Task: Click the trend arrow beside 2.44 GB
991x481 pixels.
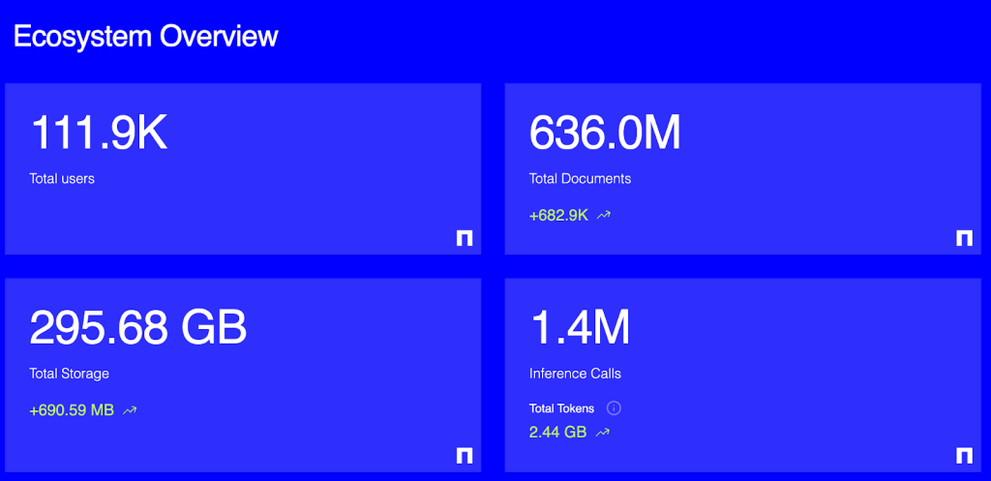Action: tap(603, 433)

————

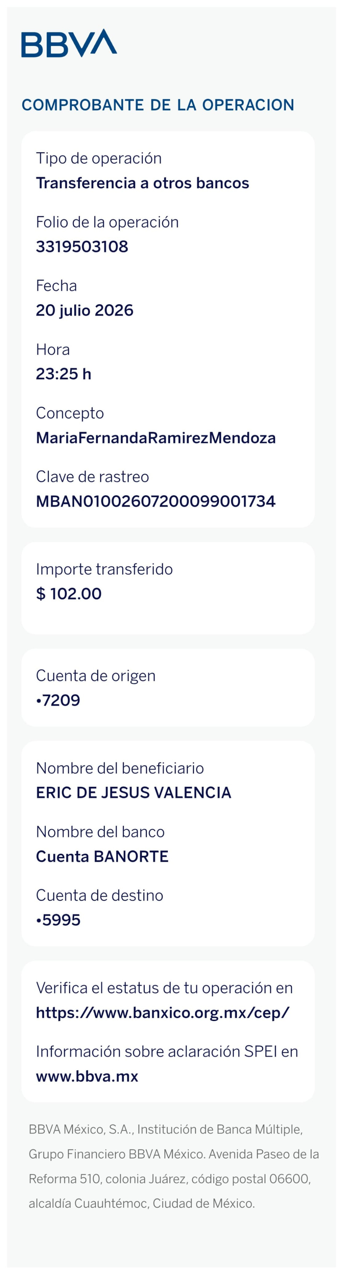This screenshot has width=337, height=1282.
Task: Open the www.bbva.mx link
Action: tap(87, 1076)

————

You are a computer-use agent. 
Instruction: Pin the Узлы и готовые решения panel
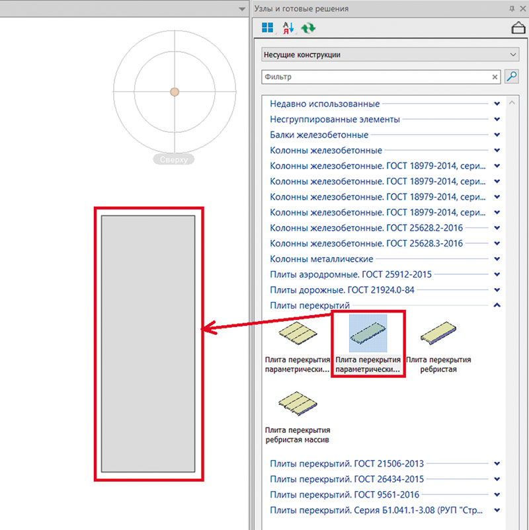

————

** AIM OF THE TASK **
Give only the lines from the one holding "You are a computer-use agent." through the one holding "Instruction: Pin the", each restated exactly as it appears above.

** RESULT OF THIS TASK **
You are a computer-use agent. 
Instruction: Pin the Узлы и готовые решения panel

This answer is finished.